People that Probably Died In the Parade After I Left
It’s been too long.
But, you know what makes me write like a worm crawled into my underwear? Getting a text message from a friend that says “Why are there no new posts on your blog?!?!”
So thank you, friend for being my worm. 1
In order to come up with anything somewhat entertaining (may as well say it is because you don’t get any money back here) I have to backtrack to the 4th of the July. I don’t usually do much for the 4th of July besides watch fireworks and for the most part, I wish I didn’t have to do that either. Call me Scroogery McScroogery but add fireworks to the list of things I only keep doing because I have a kid–which is pretty much everything except sleeping.
Also for some strange reason, fireworks look similar every year and have every year of my 30 something years of watching them. I cannot think of any show that was memorable or that would look any different than the ones on television if we just stayed home.
Sort of like Mount Rushmore. That’s exactly what my brother looked at me and said during one of our family trips as children. “What’s the big deal. It looks exactly like it does on tv.”
This year though I got fancy and went to a parade on the fourth with my sister and her boys, during a record breaking heat wave that resulted in hundreds of people passing out on the curb with their faces sucked dead up to their skulls. 2
It was so hot…
I made a list of people that probably died in the parade after I left:
1. Two Batmans. One on each side of the street. If I ever give anyone any advice for surviving in desert conditions it would be DO NOT WEAR BLACK RUBBER SUITS. Pretty sure both of them died and it wasn’t worth it. The parade had no superhero batman theme, so they dressed up like that and died for no reason. Plus my nephew totally yelled that dude wasn’t the real Batman.

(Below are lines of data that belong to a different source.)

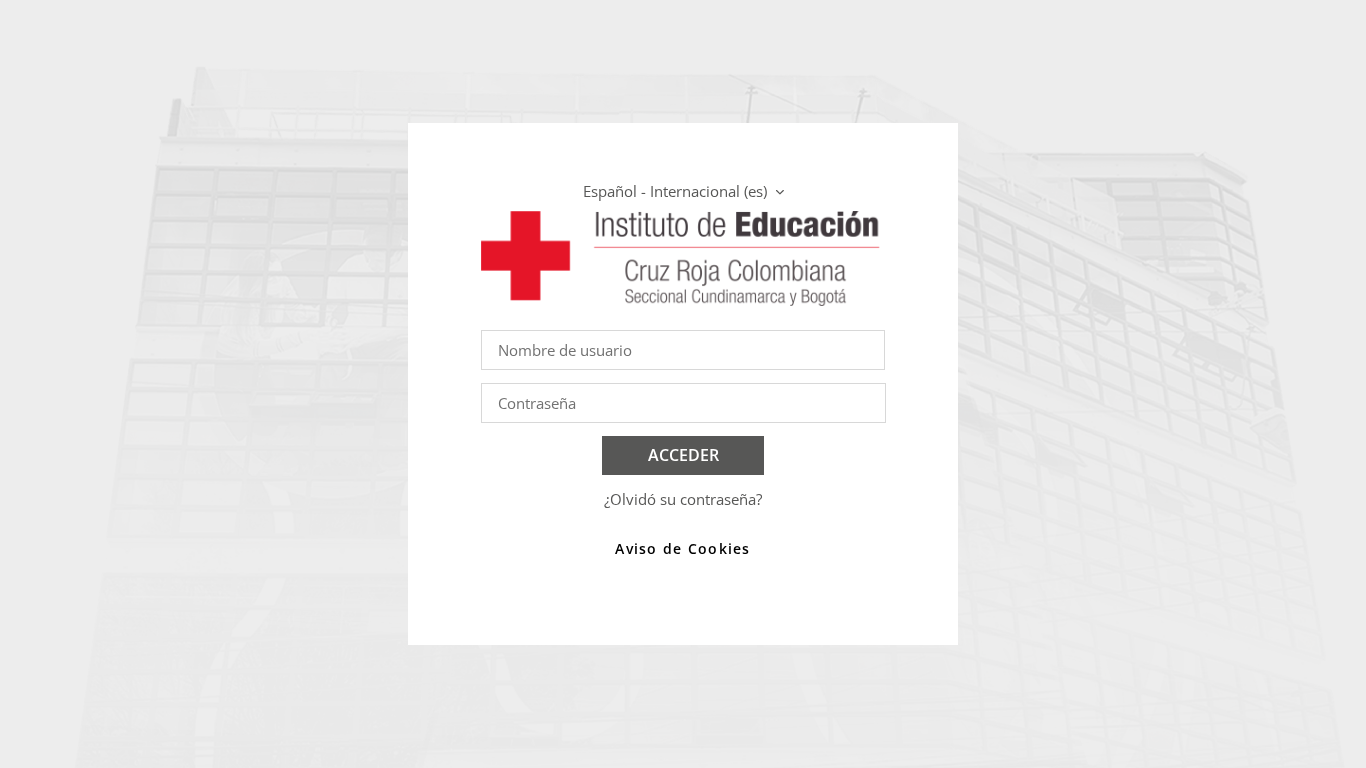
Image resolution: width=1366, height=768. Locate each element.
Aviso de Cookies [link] (682, 548)
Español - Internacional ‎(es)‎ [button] (677, 191)
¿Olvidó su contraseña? (683, 499)
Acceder (683, 455)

2. The Entire Band. I saw at least 4 large groups of chubby people wearing way too many clothes, marching in the parade. Be mad at me if you want, but chubby + wool/polyester + blowing or yelling in something + 400 degrees hot = well, it was nice knowing you but if you’re going to do that, we’re going to let your little brother sit in your spot at the table from now on.

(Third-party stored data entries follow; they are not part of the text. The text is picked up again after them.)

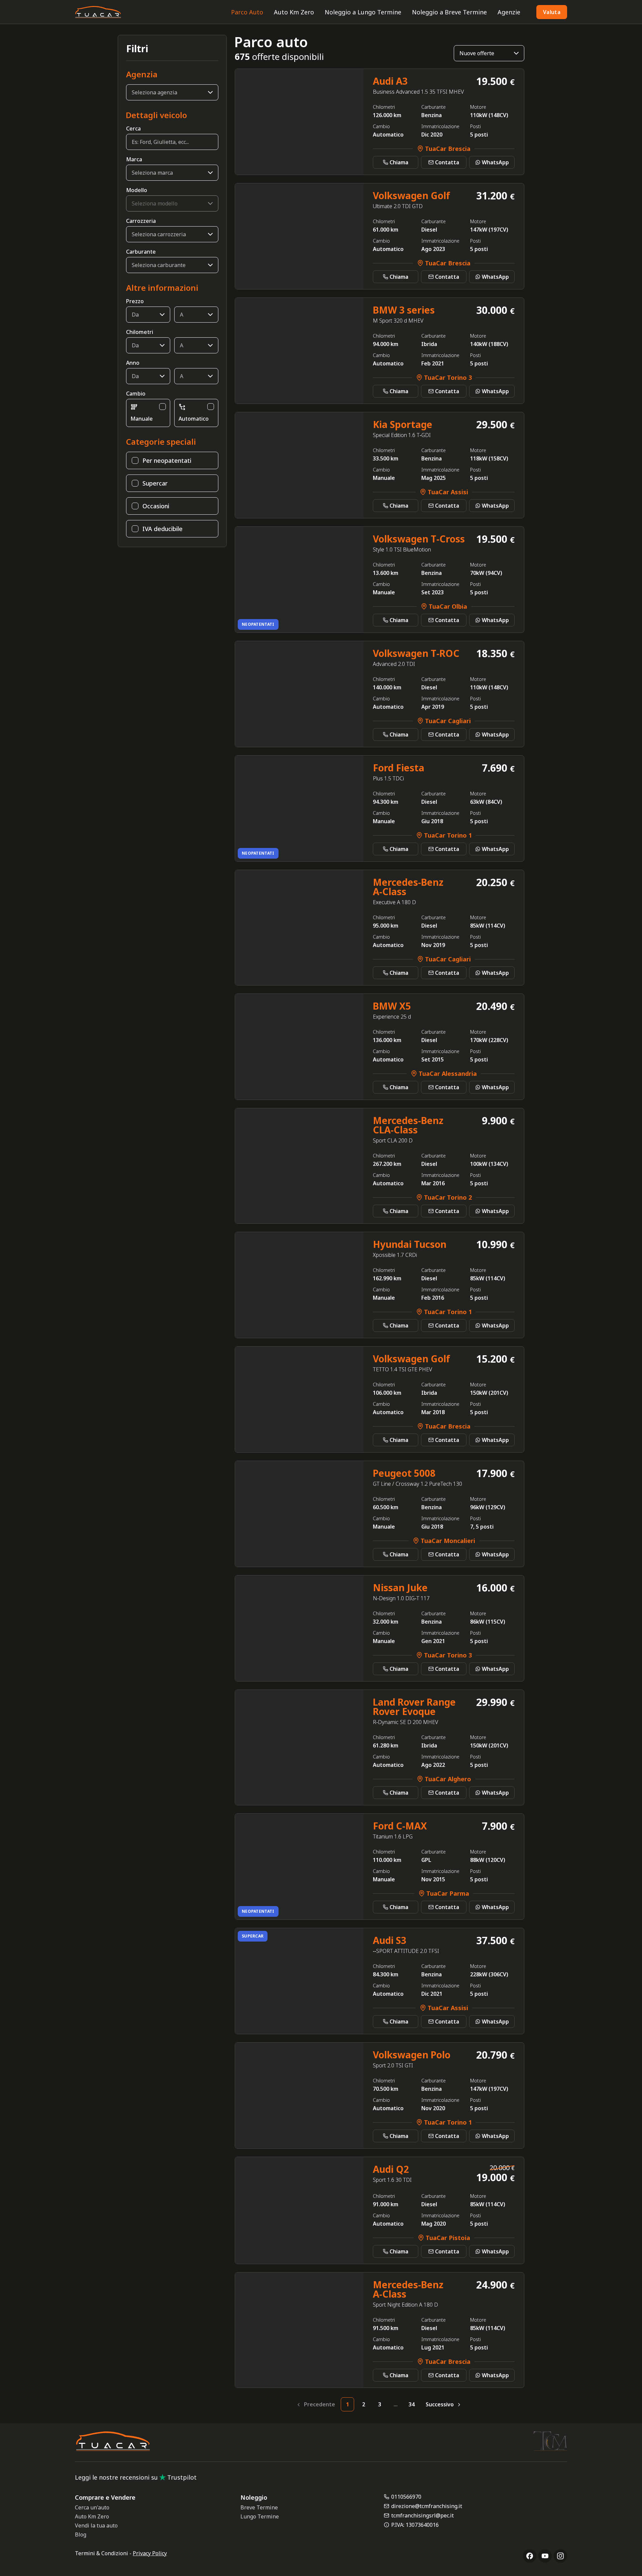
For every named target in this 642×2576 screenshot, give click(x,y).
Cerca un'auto (92, 2507)
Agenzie (509, 12)
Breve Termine (259, 2507)
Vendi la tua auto (96, 2525)
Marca (134, 159)
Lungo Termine (259, 2516)
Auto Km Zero (294, 12)
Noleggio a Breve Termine (449, 12)
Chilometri (139, 332)
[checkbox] (162, 406)
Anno (132, 362)
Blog (80, 2534)
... (396, 2404)
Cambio (135, 393)
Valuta (551, 12)
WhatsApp (495, 162)
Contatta (447, 162)
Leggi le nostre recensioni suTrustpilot (136, 2477)
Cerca (133, 128)
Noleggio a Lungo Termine (363, 12)
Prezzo (135, 301)
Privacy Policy (150, 2553)
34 (412, 2404)
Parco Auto (247, 12)
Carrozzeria (141, 221)
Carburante (141, 251)
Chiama (399, 162)
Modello (136, 190)
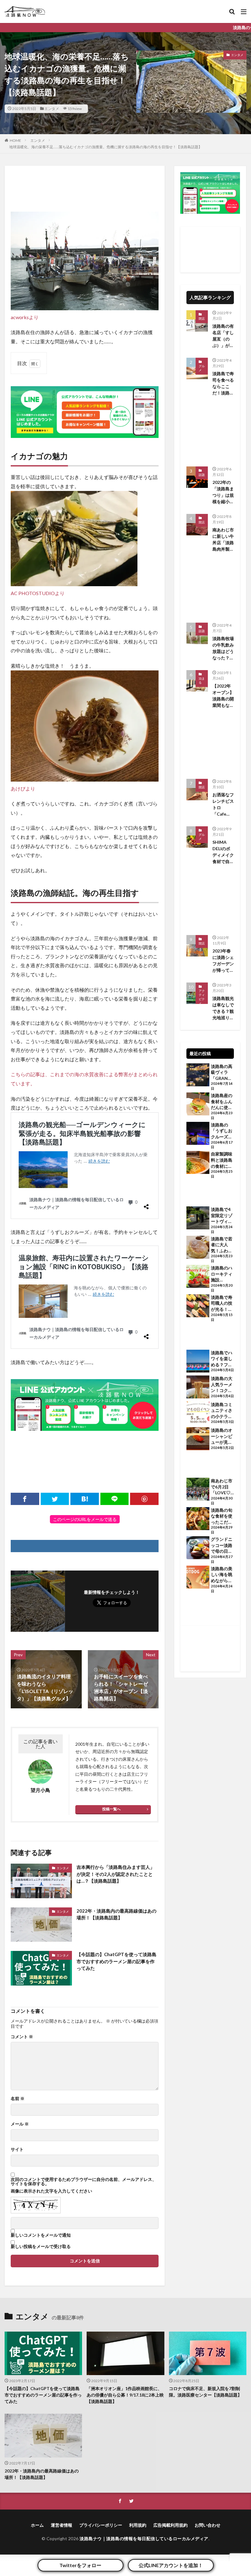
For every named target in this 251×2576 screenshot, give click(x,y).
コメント (22, 2037)
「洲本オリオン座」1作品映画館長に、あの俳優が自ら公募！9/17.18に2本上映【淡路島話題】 (125, 2395)
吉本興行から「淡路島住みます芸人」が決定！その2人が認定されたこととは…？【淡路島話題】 (116, 1874)
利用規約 (137, 2525)
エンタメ (51, 108)
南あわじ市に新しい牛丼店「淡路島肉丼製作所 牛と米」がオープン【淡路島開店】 (223, 539)
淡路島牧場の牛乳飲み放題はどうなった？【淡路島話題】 (223, 648)
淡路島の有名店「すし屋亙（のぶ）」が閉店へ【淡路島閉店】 (223, 336)
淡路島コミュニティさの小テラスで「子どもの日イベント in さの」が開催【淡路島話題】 (222, 1411)
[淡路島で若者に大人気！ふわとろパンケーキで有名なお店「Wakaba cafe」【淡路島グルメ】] (197, 1248)
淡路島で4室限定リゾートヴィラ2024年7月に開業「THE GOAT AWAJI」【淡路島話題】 (221, 1215)
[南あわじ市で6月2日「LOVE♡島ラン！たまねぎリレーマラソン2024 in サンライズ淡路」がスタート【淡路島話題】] (197, 1490)
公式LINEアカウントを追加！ (171, 2565)
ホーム (37, 2525)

3. The Bingo Truck. I am pretty sure if you are over 75 you are not supposed to be AT the parade when it is over 100 degrees out, let alone IN the parade. That truck full of Bingo players was toast. Old people toast. Literally.
4. At Least 3 Horses. I know I said people, but nowadays we count horses too and I saw a horse in the parade laying in the street with his hooves in the air. When I walked up to him to make sure he was okay, he said “Gimme those damn freezies, biznatch and find me a super soaker.”
The only reason we survived was because about a third of the way through the parade the kids begged to go home. They didn’t even want anymore candy. And who can blame them, it was hot and people were winging tootsie rolls and frisbees at their heads. But then we all went to Culver’s and had ice cream and lived happily ever after and I think it all taught the kids a very valuable lesson:
You don’t win, if you die in the parade.
And also, yay ice cream.
What is the most ridiculous thing you’ve seen in the heat?